# TASK:
Copy the 68881 column between "floating point coprocessor, the" and "down the operations.", inclusive, swapping "coprocessor" for "FPU".

# PASSAGE TO READ:
All Databases MacTech Vol 04-1988

68881 Access

Volume Number: 4

Issue Number: 4

Column Tag: Forth Forum

Direct 68881 Floating Point Access

By Jörg Langowski, MacTutor Editorial Board, Grenoble, France

Being the proud owner of a MacII since the beginning of this year, I was - like so

many others - disappointed at the relative slowness of the SANE package. Even with the

floating point coprocessor, the speedup is only a factor of 5-10 compared to the Mac

SE. The coprocessor itself allows you to go much faster than that, and it is Apple’s

SANE implementation that slows down the operations.

The reason for this is, of course, that Apple is trying to guarantee the

‘compatibility’ of the SANE on the MacII with the old SANE implementation. That means

that the results are supposed to be the same, down to the least significant bit (or even

to the last guard bit?). The 68881 uses different algorithms for calculating

transcendental functions than SANE does, therefore some of its built-in operations

could not be used and had to be replaced by software. Of course, that slows down things

a lot.

As a side note, I’m not at all in favor of such a strategy. Artificially restraining a

high performance chip just because its results, although accurate enough, don’t match

the old - also accurate - results to the last bit seems a little exaggerated. Stable

numerical algorithms should take into account the possibility that the hardware

changes slightly and the machine errors are different, and they should be immune

against such changes; or at least the new SANE should have had an option built in that

uses the 68881 directly! [Amen to that statement! -Ed]

Many of the development systems for the Macintosh now come with the

possibility to generate code that supports the floating point coprocessor directly, many

others don’t; working with Forth, we don’t have a real problem since we can easily

redefine our floating point operators. This month I’ll show you how to do that.

(Text and item location lines)
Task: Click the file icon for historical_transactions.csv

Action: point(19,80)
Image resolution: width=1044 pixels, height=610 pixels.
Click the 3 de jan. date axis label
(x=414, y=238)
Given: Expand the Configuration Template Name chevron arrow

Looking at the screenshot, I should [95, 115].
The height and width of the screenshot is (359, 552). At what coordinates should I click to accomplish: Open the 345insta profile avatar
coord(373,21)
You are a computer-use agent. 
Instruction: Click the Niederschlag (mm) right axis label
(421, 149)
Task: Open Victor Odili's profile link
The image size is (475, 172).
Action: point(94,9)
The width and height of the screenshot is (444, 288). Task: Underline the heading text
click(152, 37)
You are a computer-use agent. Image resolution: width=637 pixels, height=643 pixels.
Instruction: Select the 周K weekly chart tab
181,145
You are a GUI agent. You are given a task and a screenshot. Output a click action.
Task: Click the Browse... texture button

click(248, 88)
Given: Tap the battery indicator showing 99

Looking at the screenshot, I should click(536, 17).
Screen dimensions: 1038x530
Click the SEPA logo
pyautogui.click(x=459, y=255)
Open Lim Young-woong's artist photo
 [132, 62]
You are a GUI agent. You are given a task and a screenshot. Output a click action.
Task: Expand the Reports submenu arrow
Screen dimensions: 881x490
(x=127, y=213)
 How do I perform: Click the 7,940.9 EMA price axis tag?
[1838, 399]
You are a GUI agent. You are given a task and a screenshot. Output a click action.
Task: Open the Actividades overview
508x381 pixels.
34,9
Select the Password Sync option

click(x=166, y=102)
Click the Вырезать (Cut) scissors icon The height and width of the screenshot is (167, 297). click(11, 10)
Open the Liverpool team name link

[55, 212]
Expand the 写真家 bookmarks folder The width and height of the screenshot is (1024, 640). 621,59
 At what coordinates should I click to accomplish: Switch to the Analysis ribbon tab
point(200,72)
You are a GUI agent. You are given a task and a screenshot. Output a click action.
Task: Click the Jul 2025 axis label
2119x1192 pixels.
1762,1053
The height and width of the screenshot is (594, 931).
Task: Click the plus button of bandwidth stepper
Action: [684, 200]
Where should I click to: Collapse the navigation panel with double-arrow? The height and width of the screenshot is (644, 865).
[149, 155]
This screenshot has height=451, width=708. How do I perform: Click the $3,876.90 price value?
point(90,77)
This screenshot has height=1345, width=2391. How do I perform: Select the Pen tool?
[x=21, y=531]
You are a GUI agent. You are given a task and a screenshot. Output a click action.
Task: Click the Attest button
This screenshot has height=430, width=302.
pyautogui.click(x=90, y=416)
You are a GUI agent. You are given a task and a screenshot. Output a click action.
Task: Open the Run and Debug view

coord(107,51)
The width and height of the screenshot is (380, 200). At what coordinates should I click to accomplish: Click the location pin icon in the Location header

# WORKED ANSWER:
floating point FPU, the speedup is only a factor of 5-10 compared to the Mac

SE. The FPU itself allows you to go much faster than that, and it is Apple’s

SANE implementation that slows down the operations.